* START Record set *
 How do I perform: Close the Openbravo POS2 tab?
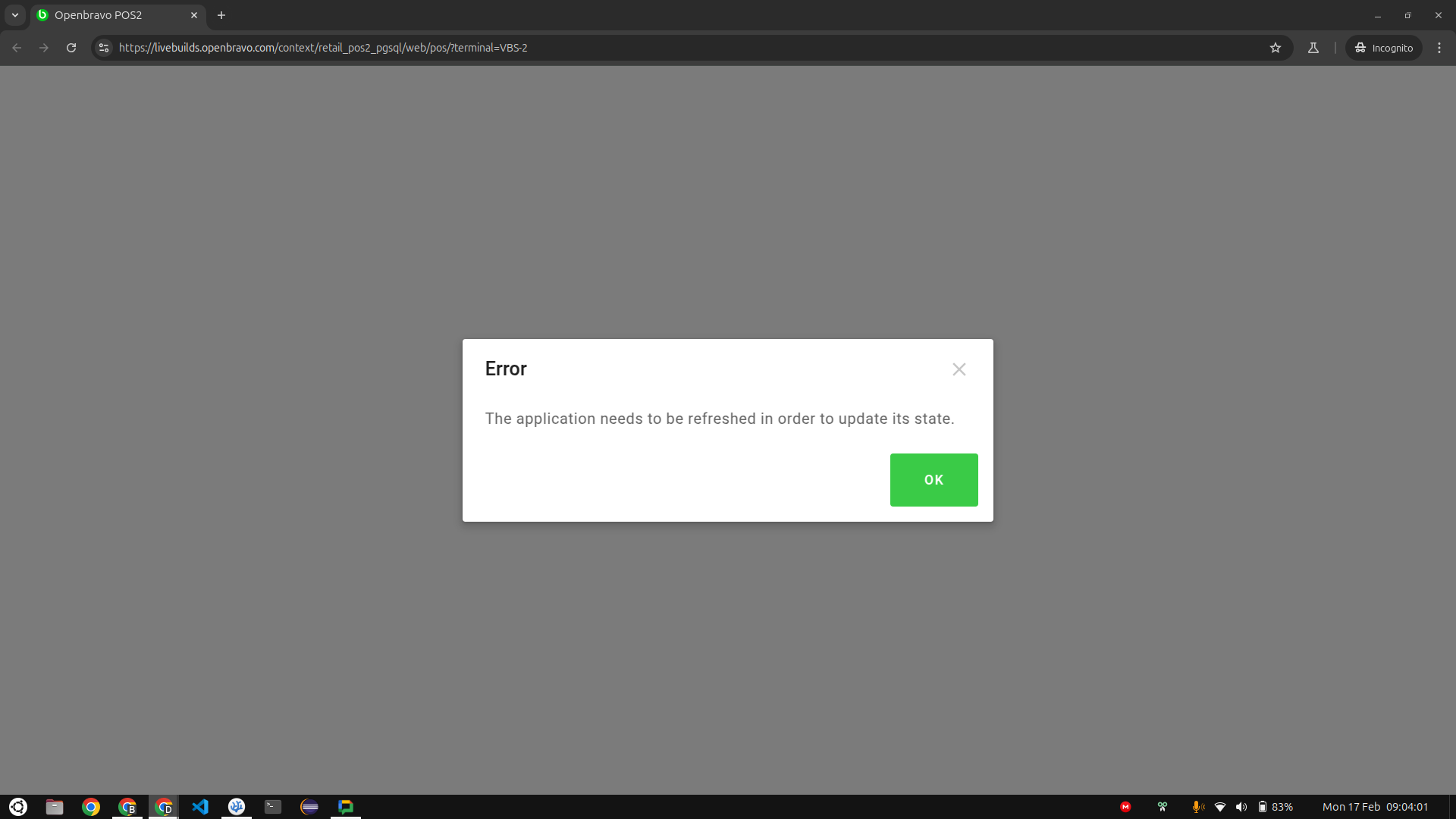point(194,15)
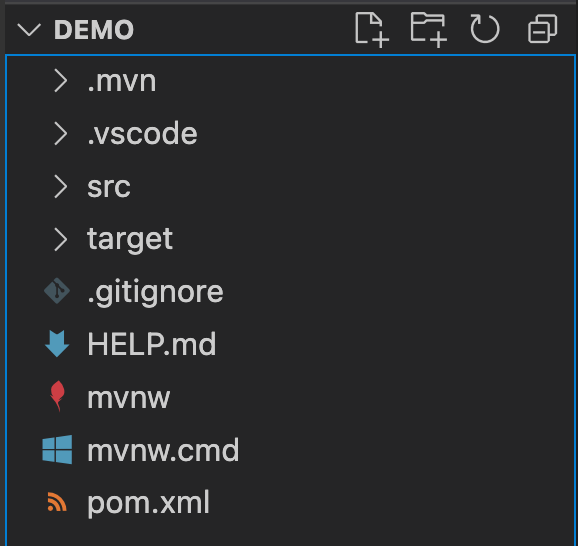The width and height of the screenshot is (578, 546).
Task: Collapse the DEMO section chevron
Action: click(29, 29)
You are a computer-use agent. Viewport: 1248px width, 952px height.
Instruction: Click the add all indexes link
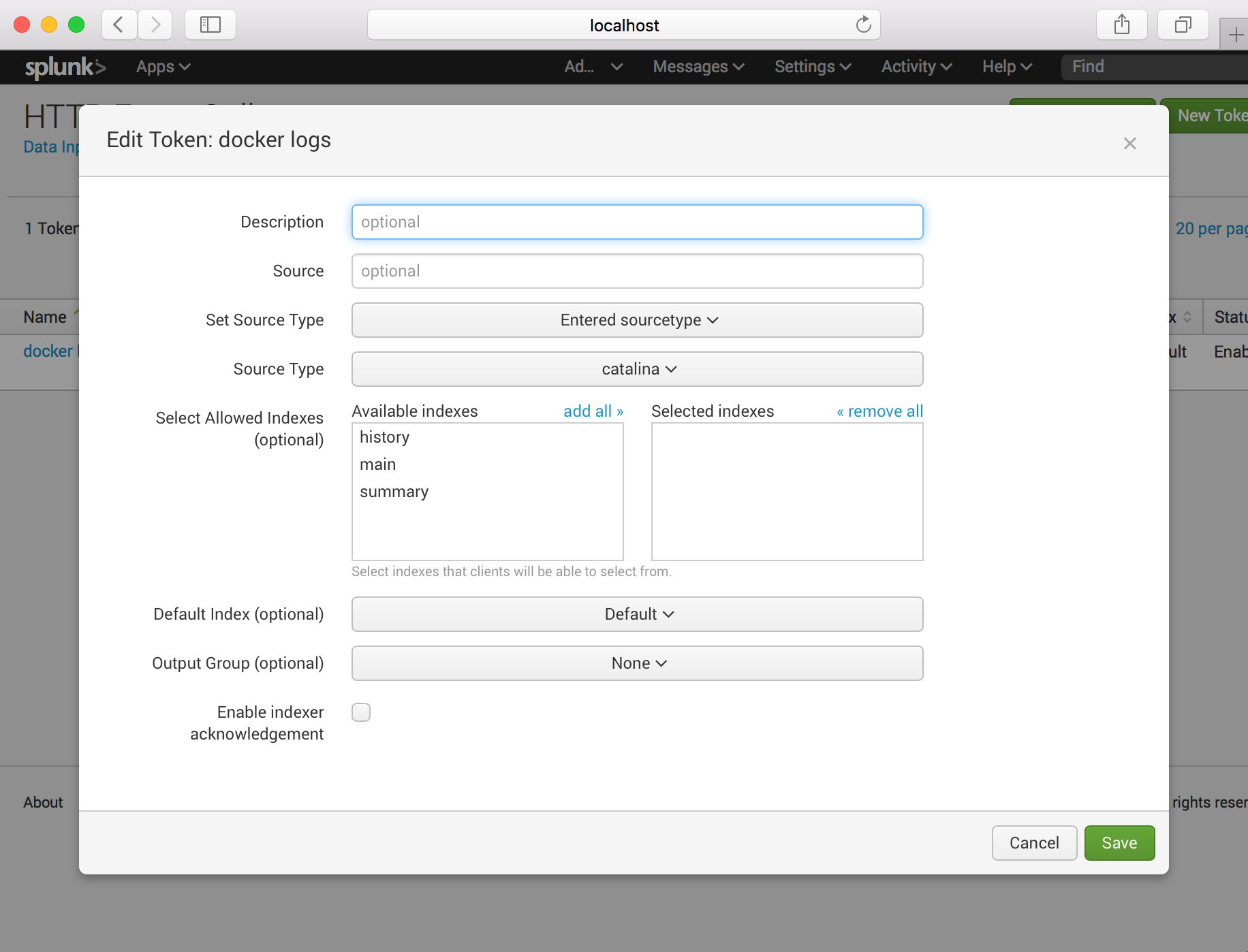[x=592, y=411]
* END Record set *
● **Instructions for the task**:
Quote the lines above word for word, leaving the pictures out of your answer.

● **Problem solution**:
 How do I perform: Close the Openbravo POS2 tab?
point(194,15)
The width and height of the screenshot is (578, 546).
Task: Collapse the DEMO section chevron
Action: click(29, 29)
You are a computer-use agent. Viewport: 1248px width, 952px height.
Instruction: Click the add all indexes link
[x=592, y=411]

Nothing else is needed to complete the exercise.